What I'm noticing is that every time (once per second) the checkTasks action gets called, my component rerenders, even if practically the information in expiredTasks and tasks hasn't changed.

If I could change my mapStateToProps to something like

const mapStateToProps = (_state) => {
    return {
        tasks: _state.tasksState.tasks,
        expiredTasks: _state.tasksState.expiredTasks
    }
}

That would probably stop the constant refreshes, however, that seems to break all refreshes. Including tasks moving from one array to the other. I don't know if there's a way to tell redux NOT to trigger an update from the reducer, although that's probably an anti-pattern. I'm also trying not to go trough shouldComponentUpdate given that evaluating whether I should update may require to check 2 object arrays against each other. Not triggering an update in the first place is much easier to handle than having to compare multiple arrays.

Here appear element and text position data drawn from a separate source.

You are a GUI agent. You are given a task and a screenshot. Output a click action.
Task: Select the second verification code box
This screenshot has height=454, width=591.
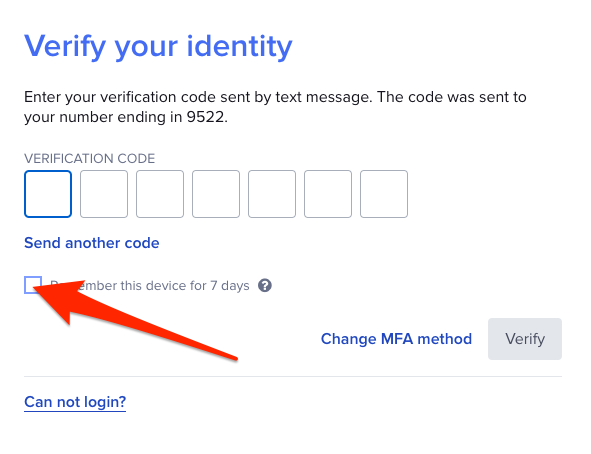tap(104, 194)
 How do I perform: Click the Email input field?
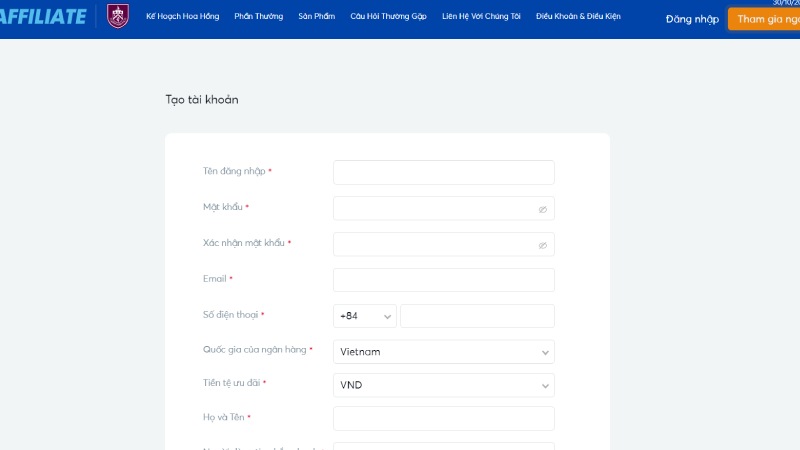(443, 280)
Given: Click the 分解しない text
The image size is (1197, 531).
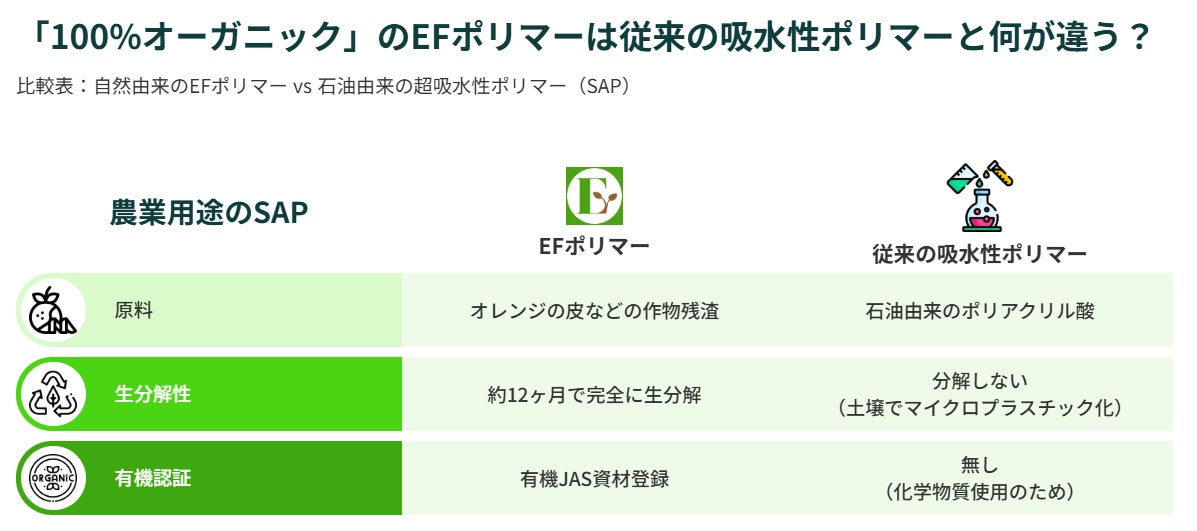Looking at the screenshot, I should (979, 381).
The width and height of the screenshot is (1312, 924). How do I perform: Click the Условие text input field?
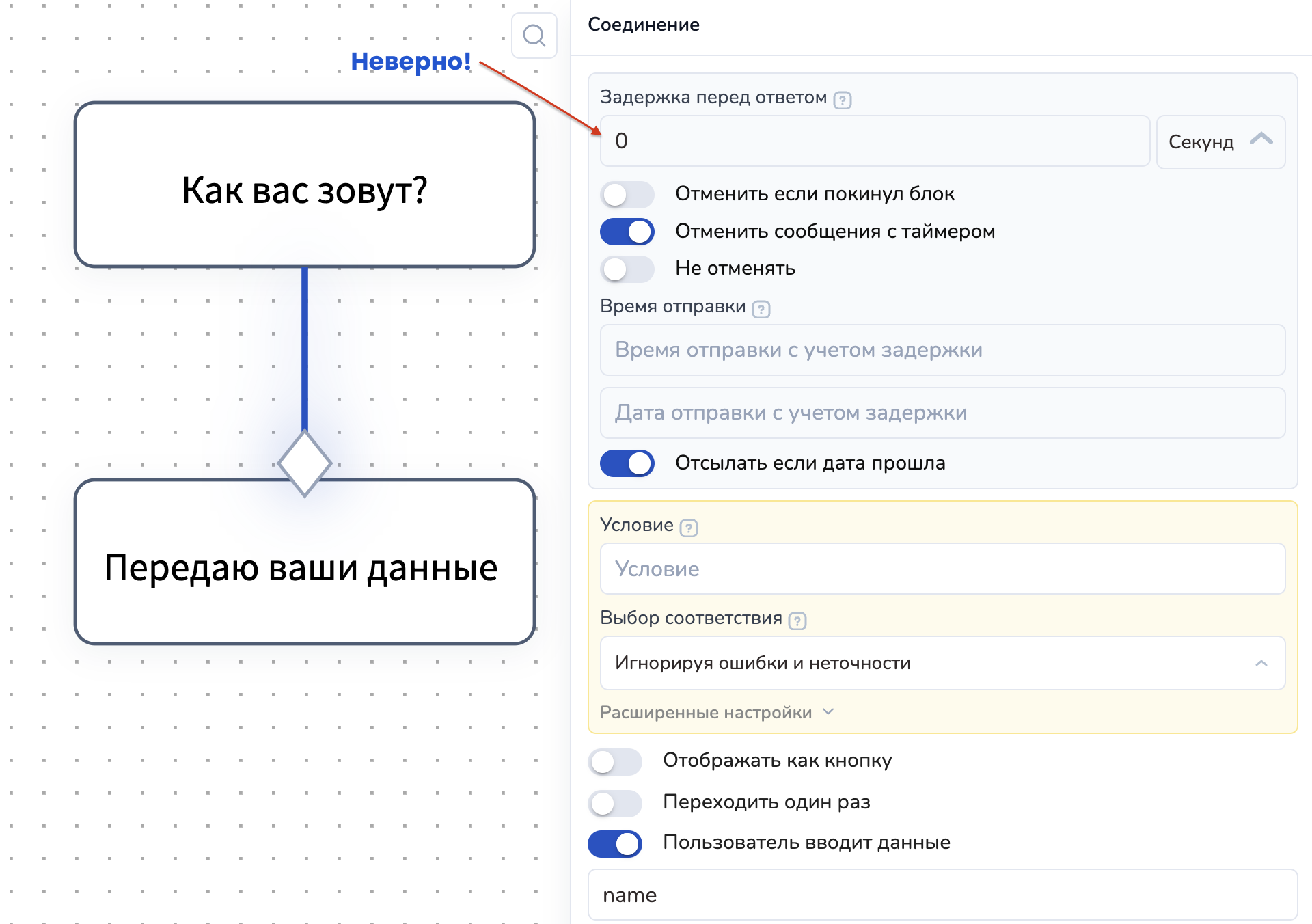click(942, 569)
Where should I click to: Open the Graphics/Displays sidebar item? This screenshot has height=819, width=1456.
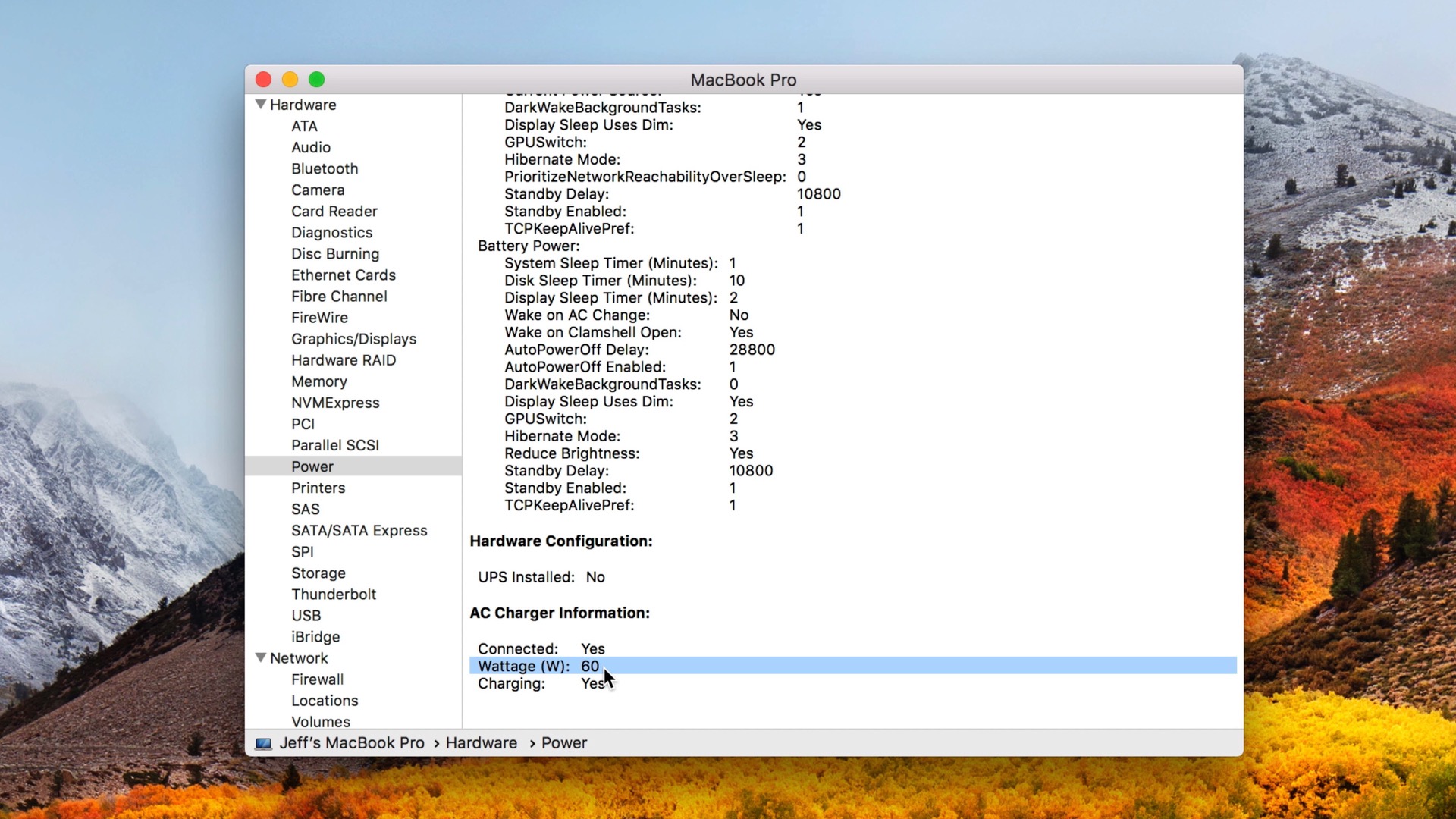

So if you're using redux-thunk, you can really enhance the logic inside your action-creators. In this case, we're going to check to see if any tasks have expired by actually pulling your reducer data into our action-creator. Then applying very similar logic to what you already are doing, we will decide whether or not we will actually dispatch a new action.

const checkTasks = () => {
    return (dispatch, getState) => {
       const currentState = getState().yourReducer //your reducer key goes here. Returns its current state
       const expiredTasks = [] 

       for(let i = currentState.tasks.length - 1; i >= 0; i--){
          if(isExpired(currentState.tasks[i]){ //remember to import your isEmpty() logic
               expiredTasks.push(currentState.tasks[i])
          }
       }

       if(expiredTasks.length > 0){
          dispatch({
             type: "checkTasks"
          })
       }

   }
}

If expiredTasks are empty then we won't send any action. No action, means no reducer update. Which means no component re-rendering.